Learning : Watercolor

Rocks. Experimenting with salt and alcohol in watercolor

I have always been intrigued by watercolor. Its fluidity, its transparency, the organic ways the watercolor interacts with the paper… but the same things that intrigued me so, also seemed the most daunting. A little over two years ago, I finally decided to learn more about the medium that had intimidated me so much over the years.

Through a fortunate stroke of serendipity, the person I would look to, to help me embark on my journey in watercolor is someone I met about 30 years ago. Kate lived next door to the basement apartment, my two roommates and I shared in North Berkeley. I had the privilege of getting to know Kate and her family… even babysitting her two boys. I admired (and I continue to be inspired by) Kate’s aesthetic and graphic designs. Now, Kate makes art and teaches watercolor classes & workshops from her studio in Kensington, CA.

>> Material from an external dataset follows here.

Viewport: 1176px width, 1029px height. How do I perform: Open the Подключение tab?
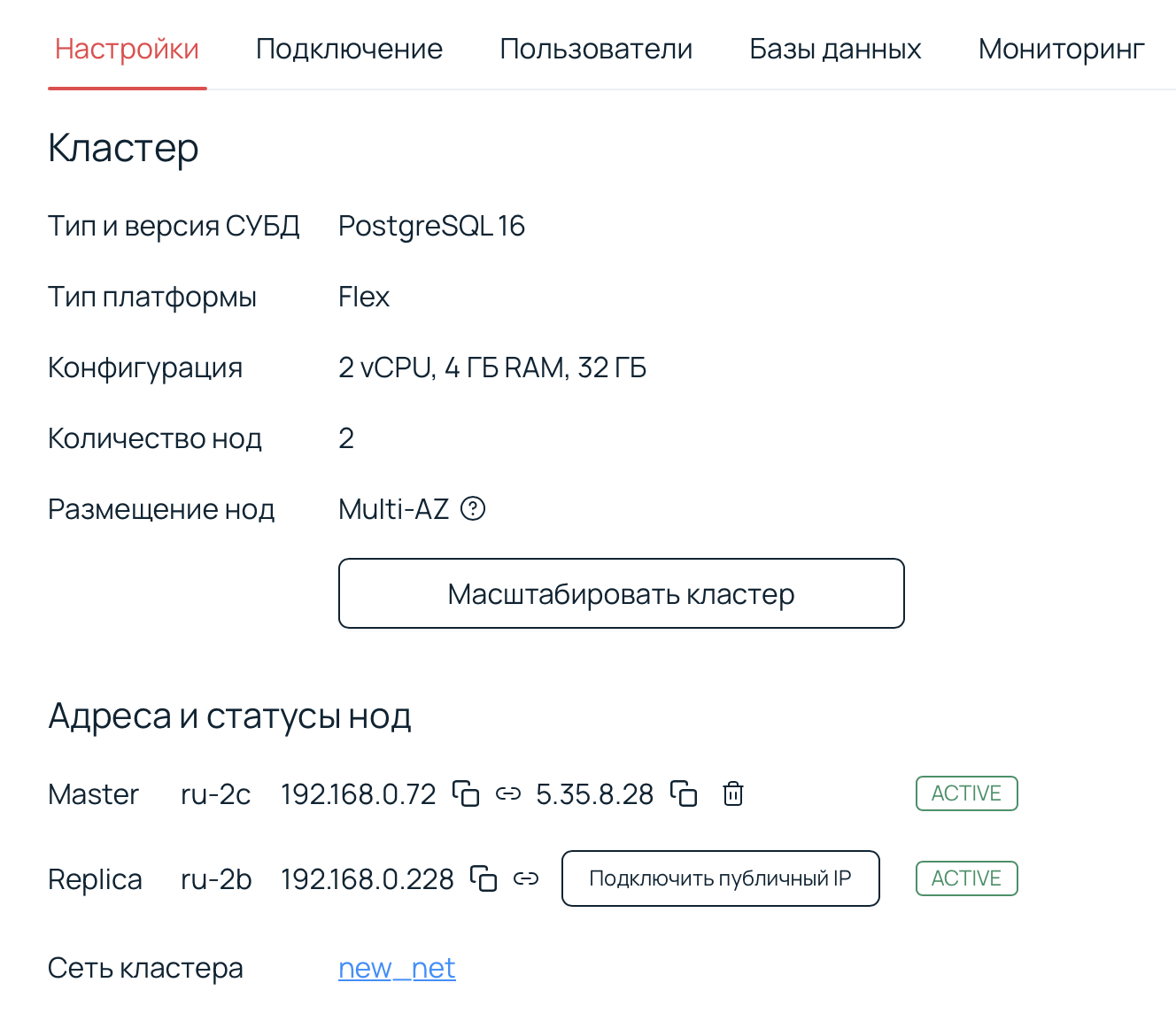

In February 2018, I signed up for Kate’s Intro to Watercolor workshop. Through Kate’s thoughtful lessons of the basic materials and techniques, and encouragement to experiment without fear, I quickly fell in love with painting in watercolors. After the class, I began my own explorations in watercolor which marked the beginning of my Down to Earth collection of illustrations.

Rock with Lichen.
Rock with Lichen.
Starfish. watercolor illustration
Twig with Lichen. Experimenting with salt on watercolor
Twig with Lichen. Experimenting with salt on watercolor

Sketches from my first (ever) watercolor class. Feb 2018

Then in May 2019, I attended Kate’s Exploring Watercolor with Beginner’s Mind retreat at the Tassajara Zen Center with a group of wonderfully creative friends. Through Kate’s mindful lessons and demonstrations, I learned even more about watercolor – techniques, tools, color mixing. Tassajara is tucked away in a remote area of the Ventana Wilderness. Off the grid, there are no distractions other than the inspiring views of the surrounding mountains, the sound of the creek, and the warmth of the hot springs. This six day retreat dedicated to mindfulness, watercolor and creativity finally clarified the innate connection between my art practice and my informal approach to meditation.

Leaf. Tassajara
Leaf. Tassajara
Rocks. Experimenting with salt and alcohol in watercolor
Rocks. Experimenting with salt and alcohol.

Sketches from the watercolor retreat at Tassajara. May 2019

I am continuing my journey and diving deeper into watercolor – savoring every moment and always learning.

Thank you Kate for demystifying watercolor and inspiring me with your graceful creative spirit. Thank you for opening my eyes to a medium that speaks to me, and speaks for me. I am so grateful our paths crossed all those years ago.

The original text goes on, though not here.